### AIM OF THE TASK
Locate the line containing "Where should I" in the entries below, then retype it and every later line exactly, leaving out pictures.

[DATA TO USE Boundary: Start]

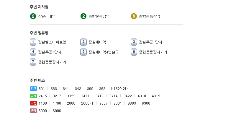Image resolution: width=236 pixels, height=124 pixels.
Task: Open airport bus 6006
Action: (57, 111)
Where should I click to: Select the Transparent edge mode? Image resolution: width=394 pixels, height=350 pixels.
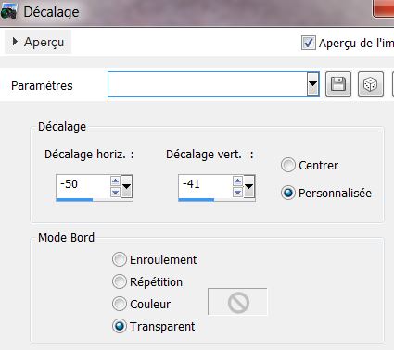tap(120, 326)
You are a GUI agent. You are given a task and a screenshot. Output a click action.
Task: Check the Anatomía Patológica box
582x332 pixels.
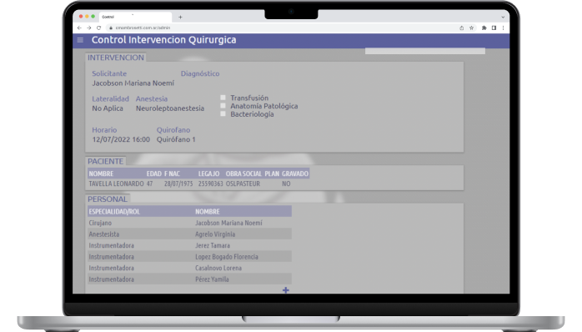pyautogui.click(x=223, y=106)
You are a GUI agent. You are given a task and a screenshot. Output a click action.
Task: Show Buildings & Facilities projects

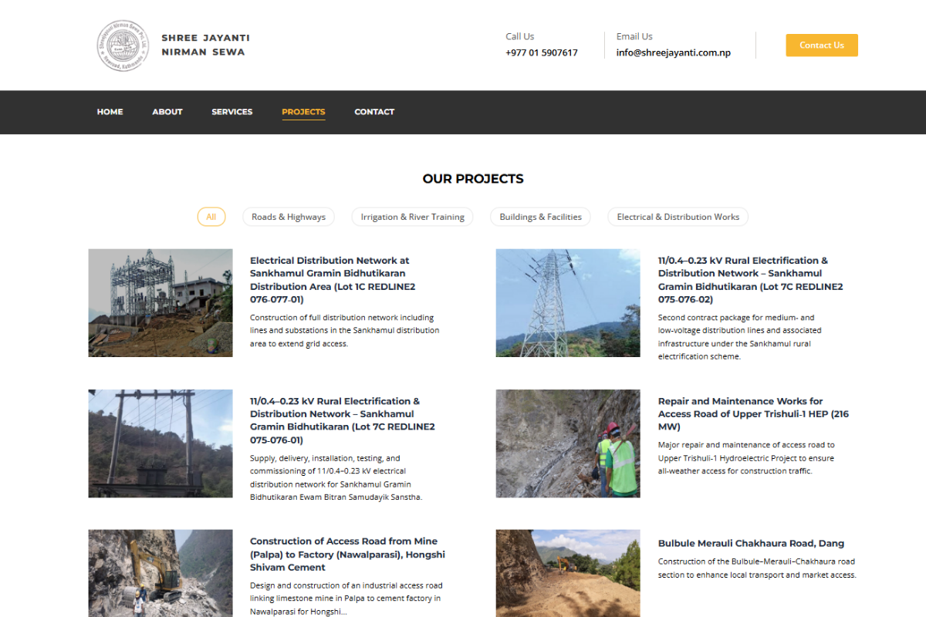click(x=540, y=217)
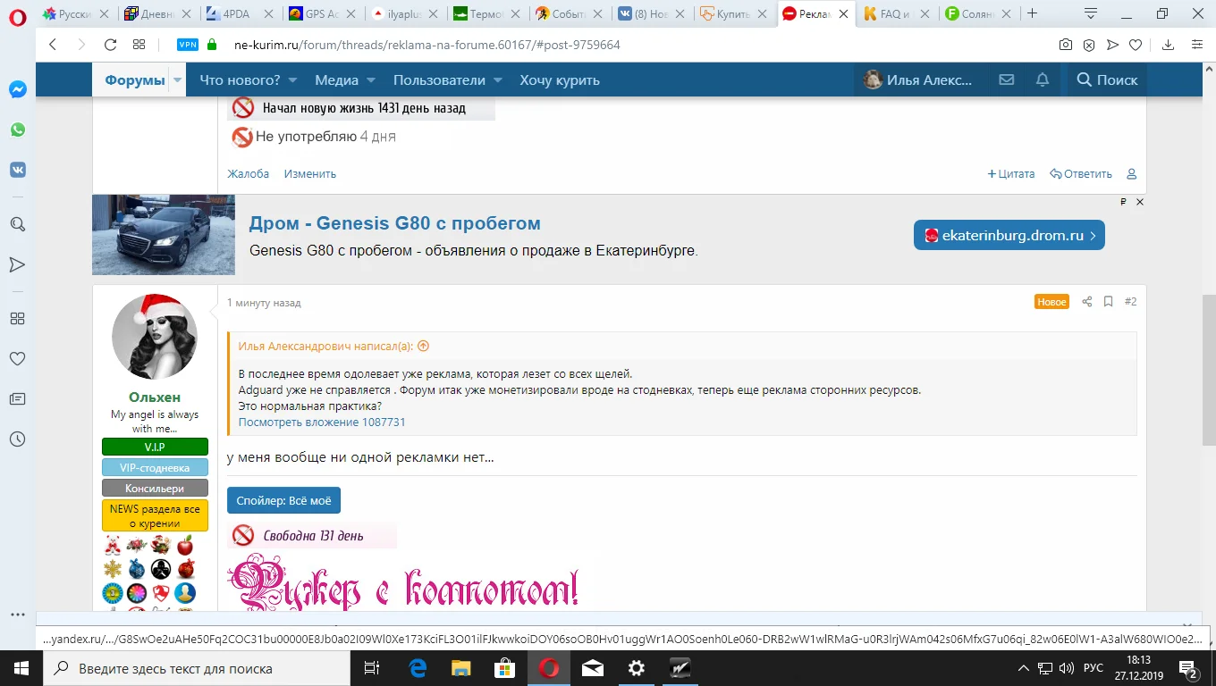
Task: Select the Хочу курить menu item
Action: (562, 79)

[DATA TO USE Boundary: End]

### RESPONSE BOX
Where should I click to: Select the Transparent edge mode? Image resolution: width=394 pixels, height=350 pixels.
tap(120, 326)
You are a GUI agent. You are given a task and a screenshot. Output a click action.
Task: Check the Anatomía Patológica box
582x332 pixels.
pyautogui.click(x=223, y=106)
You are a GUI agent. You are given a task and a screenshot. Output a click action.
Task: Show Buildings & Facilities projects

click(x=540, y=217)
Task: Select the Хочу курить menu item
Action: (562, 79)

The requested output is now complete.